-- Begin Available data --

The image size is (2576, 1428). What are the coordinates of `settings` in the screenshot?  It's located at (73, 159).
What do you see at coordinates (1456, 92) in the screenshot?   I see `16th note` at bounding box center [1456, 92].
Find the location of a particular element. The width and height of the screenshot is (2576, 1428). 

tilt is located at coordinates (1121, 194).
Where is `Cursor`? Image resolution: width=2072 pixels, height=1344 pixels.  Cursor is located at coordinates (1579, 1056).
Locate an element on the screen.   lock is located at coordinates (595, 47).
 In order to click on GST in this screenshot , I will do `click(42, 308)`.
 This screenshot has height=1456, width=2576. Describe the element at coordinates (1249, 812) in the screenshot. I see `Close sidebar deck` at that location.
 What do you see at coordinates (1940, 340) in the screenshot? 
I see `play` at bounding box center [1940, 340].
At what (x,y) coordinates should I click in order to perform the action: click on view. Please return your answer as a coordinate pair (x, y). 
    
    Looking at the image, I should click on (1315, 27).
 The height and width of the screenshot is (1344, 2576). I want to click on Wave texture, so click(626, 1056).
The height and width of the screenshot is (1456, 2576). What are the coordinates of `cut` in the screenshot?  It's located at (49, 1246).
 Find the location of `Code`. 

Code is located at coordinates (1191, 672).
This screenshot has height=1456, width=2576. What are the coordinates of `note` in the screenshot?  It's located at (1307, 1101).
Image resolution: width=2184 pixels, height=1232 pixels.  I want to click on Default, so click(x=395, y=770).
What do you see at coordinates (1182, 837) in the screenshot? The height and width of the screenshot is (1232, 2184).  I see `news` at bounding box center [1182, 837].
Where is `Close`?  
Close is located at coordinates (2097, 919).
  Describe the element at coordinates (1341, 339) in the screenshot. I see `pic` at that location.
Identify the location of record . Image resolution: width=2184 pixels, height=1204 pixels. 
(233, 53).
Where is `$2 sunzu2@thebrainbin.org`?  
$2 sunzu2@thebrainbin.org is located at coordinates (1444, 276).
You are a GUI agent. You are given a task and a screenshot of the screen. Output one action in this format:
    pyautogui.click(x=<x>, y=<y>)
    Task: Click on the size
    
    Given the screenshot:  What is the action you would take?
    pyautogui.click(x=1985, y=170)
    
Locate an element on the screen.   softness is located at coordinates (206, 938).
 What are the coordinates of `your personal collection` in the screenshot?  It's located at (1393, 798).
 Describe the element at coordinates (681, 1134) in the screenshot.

-- End Available data --

### What you will do
Extract the lines from the start of the records through the line that contains "center [1940, 340].", inclusive, and reproduce them verbatim.

### Correct response
The image size is (2576, 1428). What are the coordinates of `settings` in the screenshot?  It's located at (73, 159).
What do you see at coordinates (1456, 92) in the screenshot?   I see `16th note` at bounding box center [1456, 92].
Find the location of a particular element. The width and height of the screenshot is (2576, 1428). 

tilt is located at coordinates (1121, 194).
Where is `Cursor`? Image resolution: width=2072 pixels, height=1344 pixels.  Cursor is located at coordinates (1579, 1056).
Locate an element on the screen.   lock is located at coordinates (595, 47).
 In order to click on GST in this screenshot , I will do `click(42, 308)`.
 This screenshot has height=1456, width=2576. Describe the element at coordinates (1249, 812) in the screenshot. I see `Close sidebar deck` at that location.
 What do you see at coordinates (1940, 340) in the screenshot? 
I see `play` at bounding box center [1940, 340].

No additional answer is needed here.